The United States Economy

United States Economy Continues to Surge The U.S. economy soared in the second quarter of 2000, growing 5.2 percent over the same period the previous year. The continued growth surprised economists, who had predicted growth of just 3.8 percent for the quarter.

During the first quarter of the year the economy grew 4.8 over the same period in 1999. "Rumors of a slowdown seem to be greatly exaggerated," said David Wyss, chief economist for Standard & Poor's. "You just can't keep a good economy down."

The growth of the economy means that the United States enters its ninth consecutive year of expansion-the longest in its history. Output over the past nine years has grown dramatically, with the economy expanding at an average rate of 4.5 percent a year since 1996.

Consumer Spending Slow, but Business Investment Soars The rate of growth of consumer spending fell to just 3 percent in the second quarter, down from 7.6 percent in the first quarter. Investment by business remained very strong, however, increasing 21 percent in the first quarter and 19.1 percent in the second quarter. "Consumption has cooled without weakening the economy," said Richard B. Hoey, chief economist at the Dreyfus Corp.

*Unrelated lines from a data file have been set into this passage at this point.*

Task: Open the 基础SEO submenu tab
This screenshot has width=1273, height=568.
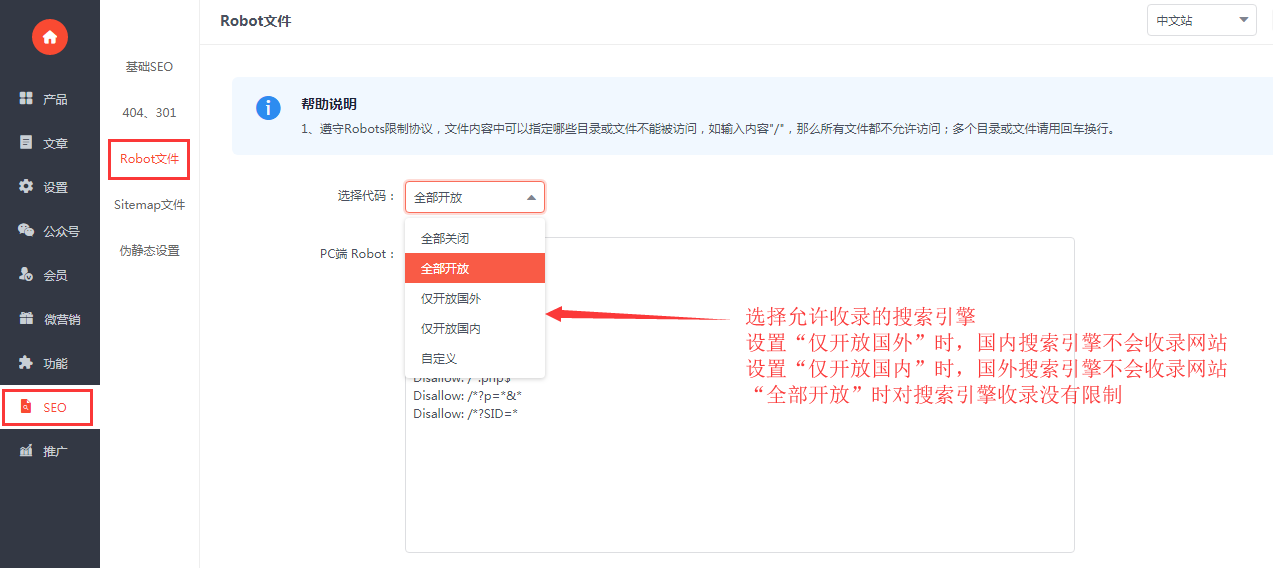Action: [149, 67]
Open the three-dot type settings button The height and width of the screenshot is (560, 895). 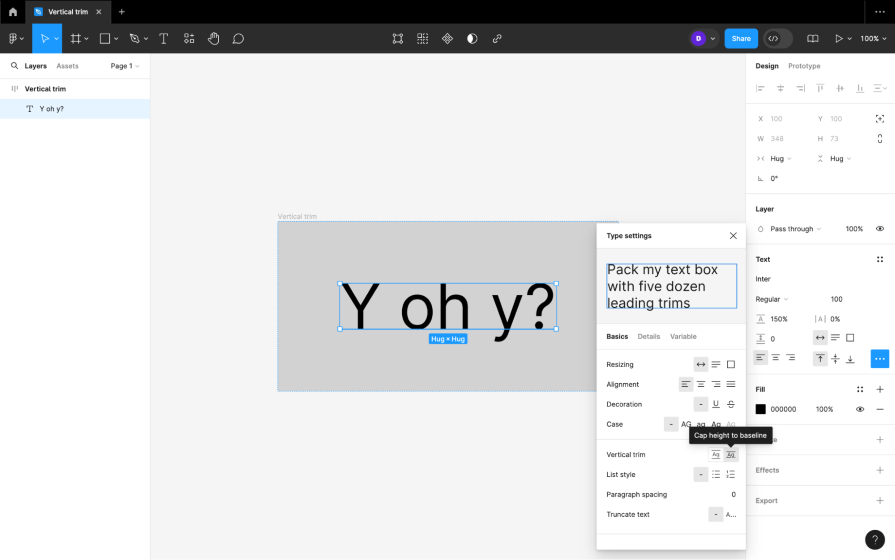pyautogui.click(x=879, y=358)
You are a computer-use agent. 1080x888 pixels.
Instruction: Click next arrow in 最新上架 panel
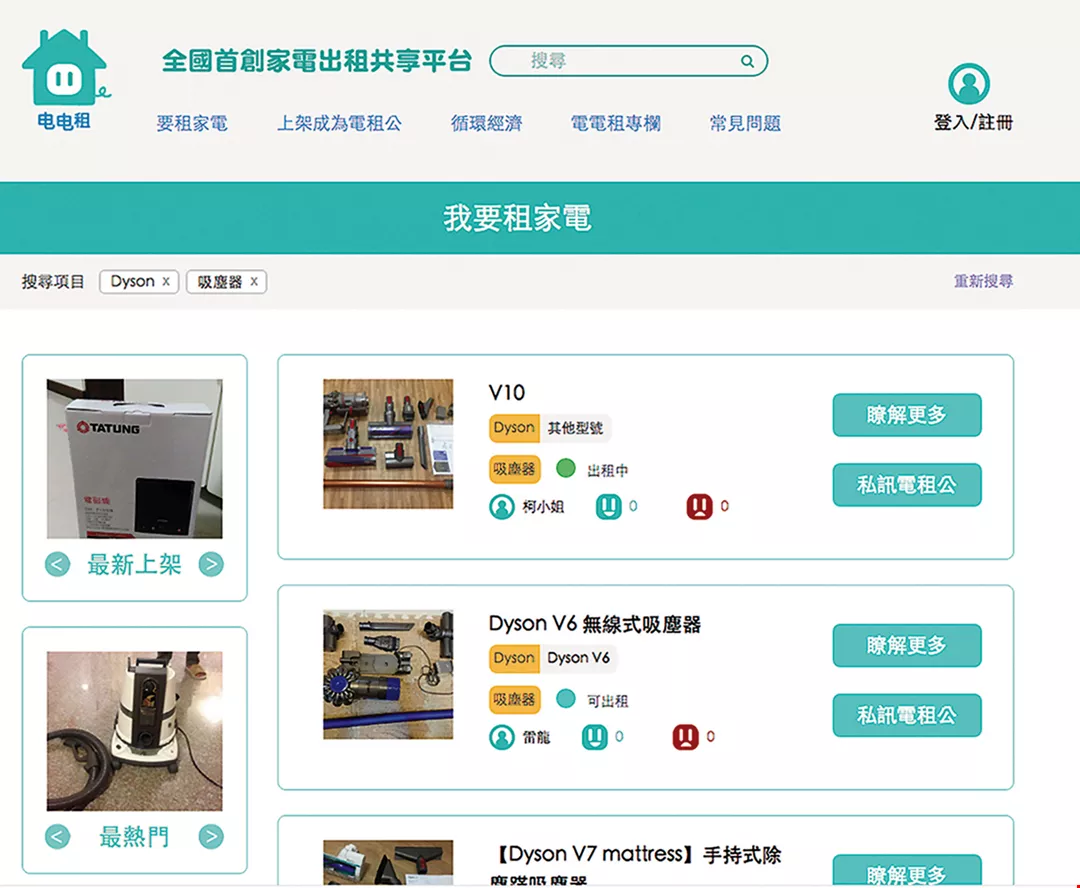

Federal Reserve Tries to Slow Rate of Growth The economy continued to grow in 2000, despite attempts by the Federal Reserve Board to slow the rate of growth in order to prevent inflation. To prevent "overheating," the Fed raised short-term interest rates six times since June 1999. The rate hikes increased the rate banks charge for loans, making it more expensive for businesses and consumers to borrow. Continued rapid growth has made additional rate hikes likely.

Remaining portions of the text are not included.